WebML WG Teleconference – 27 February 2025

Meeting minutes

Repository: webmachinelearning/webnn

anssik: please welcome Brad Triebwasser from Google to the WebML WG and CG!

Announcements

WebML Working Group Charter Advisory Committee review open until 2025-03-05/06

anssik: WebML WG Charter AC review open until 2025-03-05/06, please reach out to your AC rep and ask to vote

Locate your AC rep (W3C Member-only link)

Voting instructions for AC reps (W3C Member-only link)

anssik: I can help establish connections to your AC reps

Authentic Web workshop

anssik: W3C is hosting a mini-workshop series to review proposals to combat misinformation on the web
… this is a follow-up to two TPAC 2024 breakouts that discussed Originator Profile and Content Authenticity proposals, these proposals are linked from the invitation:

-> Invitation to Authentic Web mini-workshop series - session 1, 12 March 2025

https://lists.w3.org/Archives/Public/public-webmachinelearning-wg/2025Feb/0004.html

anssik: this 1-hour workshop is open to all, including public, so feel free to pass the link to your friends who may be interested

Incubations summary

anssik: I asked Etienne to share a summary of the CG's 26 Feb telcon, thanks Etienne for taking notes
… since the CG meeting time is not very EU-friendly, many EU-based folks myself included will happily catch up with discussions on this call
… Tarek from Mozilla shared he was on vacation so couldn't join this time

WebML CG Teleconference – 26 February 2025 - 00:00-01:00 UTC

Etienne: summary of the current API proposals in the CG was discussed for Prompt API, Translator & Language Detector API, Writing Assistance APIs
… Microsoft has contributed to structured output for Prompt API
… Chrome believes that could make it feasible for the open web

Etienne: feedback and concerns from ai.* pattern, conflicts with minimizers
… OT 5x more sign ups than usual, overall great feedback
… Firefox AI Runtime, model caching garnered interest
… sharing models across origins, Kenji has received some feedback for this feature
… will use GH issues for topic tracking in the future meetings

Christian: happy to see the minutes and/or summary

Query mechanism for supported devices

anssik: after our last meeting, we decided to remove the MLDeviceType as the first phase of our device selection solution

<gb> MERGED Pull Request 809 Remove MLDeviceType (by zolkis) [device selection]

anssik: now, as the next phase, I'd like to continue discuss the query mechanism
… thanks everyone for your contributions in the issue!
… the approach I'd like to try here is to document real-world use cases, then assess implementability and only last go deep into the solution space
… Markus and Fredrik shared a real-time video processing use case, quoting:
… 1. If the user selects to use functionality like background blur, we want to offer the best quality the device can offer.

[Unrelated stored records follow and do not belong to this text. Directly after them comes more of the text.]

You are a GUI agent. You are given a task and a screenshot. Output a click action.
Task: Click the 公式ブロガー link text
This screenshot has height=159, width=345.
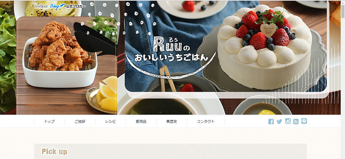tap(76, 6)
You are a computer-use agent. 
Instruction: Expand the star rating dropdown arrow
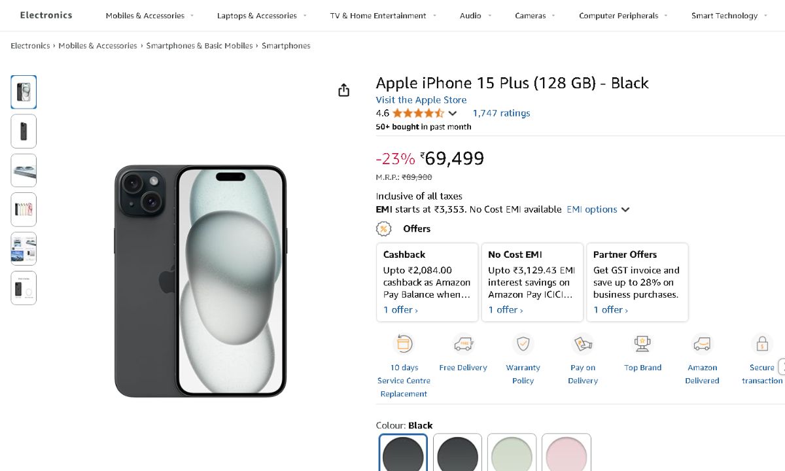[453, 113]
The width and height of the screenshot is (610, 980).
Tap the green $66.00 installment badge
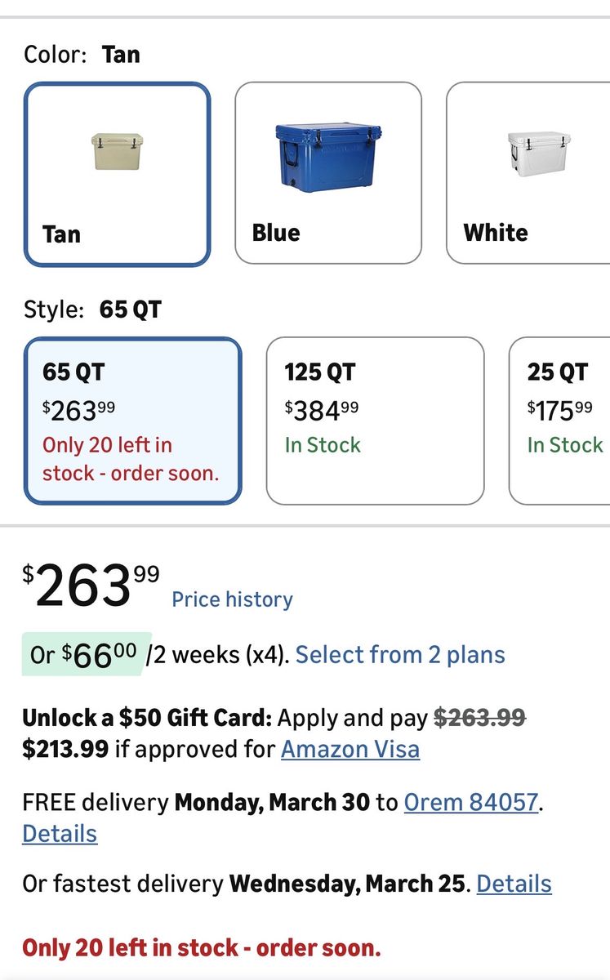[x=87, y=654]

So the product has a small set of candidate models and technologies (WebNN, WebGPU, WASM) that it has to choose between. Accelerated technologies come with allowance for beefier models.
… 2. The model/tech choser algorithm needs to be fast, and we need to avoid spending seconds or even hundreds of milliseconds to figure out if a given model should be able to run accelerated. So for example downloading the entirety (could be large things..), compiling & try-running a model seems infeasible.

webmachinelearning/webnn#815 (comment)

<gb> Issue 815 Query mechanism for supported devices (by anssiko) [device selection]

anssik: the explainer has been updated with this use case, more use cases welcome!
… I derived the following requirements from this use case:
… - query mechanism should be available before model download
… - query mechanism should signal explicitly if the context is "accelerated" for the given model to allow developer-defined fallback to other technologies (e.g. WebGPU, Wasm)
… - query mechanism must signal explicitly if it downgrades the requested "accelerated" context to "non-accelerated" context

anssik: position from Mike/WebKit is clear:
… - query mechanism should be based on capabilities, not on device names such as "gpu", "npu"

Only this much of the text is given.